◆ Selected extract ◆
■ ■ ■ ■ ■ ■ ■

And I've been here for about six years now. Before that, I was at the University of San Diego, a member of the Department of Leadership Studies and University of San Diego has a wonderful leadership program. It's one of the few in the country that is a non-contextual interdisciplinary leadership program. So it was real fun to be there and to explore the mysteries of leadership with that faculty and those students. We had a doctoral program in leadership studies and a master's program as well.

 


[00:02:36.170] - George Reed

And before that, I was an Army officer for twenty- seven years, had a great run in the army.

 


[00:02:41.190] - Steve Morreale

Thank you for your service, sir.

 


[00:02:43.190] - George Reed

And you it was it was a great run. Like I said, the Army was very good to me. I forget how much it hurt. That goes away and memory. But I remember the great times. I had the opportunity to command the 82nd Military Police company. Imagine, if you will, two hundred cops who are also paratroopers and trying to keep up with them. That was my job. I wouldn't say I'd let my try to keep up with them and meet their standard every day and help them achieve their goals.

■ ■ ■ ■ ■ ■ ■

◆ Supplied records ◆
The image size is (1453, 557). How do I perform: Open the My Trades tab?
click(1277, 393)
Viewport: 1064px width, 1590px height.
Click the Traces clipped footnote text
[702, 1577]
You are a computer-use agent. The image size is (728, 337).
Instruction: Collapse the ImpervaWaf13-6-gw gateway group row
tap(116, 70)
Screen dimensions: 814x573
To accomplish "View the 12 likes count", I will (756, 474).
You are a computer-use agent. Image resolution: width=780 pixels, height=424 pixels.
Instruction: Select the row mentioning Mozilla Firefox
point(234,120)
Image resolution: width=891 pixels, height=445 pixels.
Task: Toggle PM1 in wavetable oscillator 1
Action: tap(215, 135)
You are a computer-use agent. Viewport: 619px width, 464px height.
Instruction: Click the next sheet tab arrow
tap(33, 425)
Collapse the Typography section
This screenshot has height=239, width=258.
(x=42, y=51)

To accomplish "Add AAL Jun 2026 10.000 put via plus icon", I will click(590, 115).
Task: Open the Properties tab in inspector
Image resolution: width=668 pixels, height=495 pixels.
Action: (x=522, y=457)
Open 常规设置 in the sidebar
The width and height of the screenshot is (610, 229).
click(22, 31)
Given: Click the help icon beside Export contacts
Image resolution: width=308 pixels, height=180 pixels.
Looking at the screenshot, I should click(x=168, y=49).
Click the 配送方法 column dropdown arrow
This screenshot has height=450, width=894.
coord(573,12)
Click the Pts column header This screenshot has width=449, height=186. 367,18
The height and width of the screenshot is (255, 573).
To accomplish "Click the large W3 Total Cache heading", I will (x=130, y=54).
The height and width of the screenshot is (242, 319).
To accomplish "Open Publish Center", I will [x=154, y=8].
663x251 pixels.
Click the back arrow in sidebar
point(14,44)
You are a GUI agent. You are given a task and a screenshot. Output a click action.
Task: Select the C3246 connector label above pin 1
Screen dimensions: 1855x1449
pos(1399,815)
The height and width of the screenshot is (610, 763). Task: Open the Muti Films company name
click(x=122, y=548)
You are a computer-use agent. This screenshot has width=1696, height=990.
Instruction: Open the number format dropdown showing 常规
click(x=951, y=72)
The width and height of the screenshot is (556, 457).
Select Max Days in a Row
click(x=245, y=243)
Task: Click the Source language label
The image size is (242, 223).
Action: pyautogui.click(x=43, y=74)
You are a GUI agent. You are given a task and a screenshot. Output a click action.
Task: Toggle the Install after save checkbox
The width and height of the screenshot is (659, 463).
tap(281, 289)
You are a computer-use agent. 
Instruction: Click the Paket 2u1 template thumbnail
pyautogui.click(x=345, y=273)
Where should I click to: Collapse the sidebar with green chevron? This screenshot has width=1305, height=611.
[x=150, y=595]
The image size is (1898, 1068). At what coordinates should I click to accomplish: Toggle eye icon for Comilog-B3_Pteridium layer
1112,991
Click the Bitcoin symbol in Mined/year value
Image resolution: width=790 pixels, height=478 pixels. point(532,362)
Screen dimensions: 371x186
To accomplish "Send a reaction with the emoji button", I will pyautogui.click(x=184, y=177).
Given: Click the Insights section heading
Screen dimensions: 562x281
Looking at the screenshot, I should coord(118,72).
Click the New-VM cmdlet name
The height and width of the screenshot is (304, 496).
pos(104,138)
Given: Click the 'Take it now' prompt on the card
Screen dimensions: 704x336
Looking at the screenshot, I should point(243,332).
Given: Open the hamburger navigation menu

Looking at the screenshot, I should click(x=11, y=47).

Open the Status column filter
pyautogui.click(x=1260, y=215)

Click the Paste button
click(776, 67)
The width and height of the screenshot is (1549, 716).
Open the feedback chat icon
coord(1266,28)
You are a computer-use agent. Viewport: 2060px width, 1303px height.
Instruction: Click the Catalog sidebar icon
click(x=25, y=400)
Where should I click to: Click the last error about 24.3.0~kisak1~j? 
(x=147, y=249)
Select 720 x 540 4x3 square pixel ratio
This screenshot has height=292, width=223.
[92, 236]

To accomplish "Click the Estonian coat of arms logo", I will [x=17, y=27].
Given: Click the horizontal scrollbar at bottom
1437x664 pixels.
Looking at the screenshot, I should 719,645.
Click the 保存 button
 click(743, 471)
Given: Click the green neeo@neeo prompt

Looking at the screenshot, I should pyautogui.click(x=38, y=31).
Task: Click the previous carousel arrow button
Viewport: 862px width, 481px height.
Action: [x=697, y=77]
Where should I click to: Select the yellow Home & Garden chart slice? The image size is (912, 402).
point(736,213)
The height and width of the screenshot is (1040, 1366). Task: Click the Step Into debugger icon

■ ■ ■ ■ ■ ■ ■

◆ The request ◆
Rewrite the stretch of the leadership interview from "Thank you for" through "achieve their goals.", swapping "paratroopers" for "parachutists".

◆ Exercise result ◆
Thank you for your service, sir.

 


[00:02:43.190] - George Reed

And you it was it was a great run. Like I said, the Army was very good to me. I forget how much it hurt. That goes away and memory. But I remember the great times. I had the opportunity to command the 82nd Military Police company. Imagine, if you will, two hundred cops who are also parachutists and trying to keep up with them. That was my job. I wouldn't say I'd let my try to keep up with them and meet their standard every day and help them achieve their goals.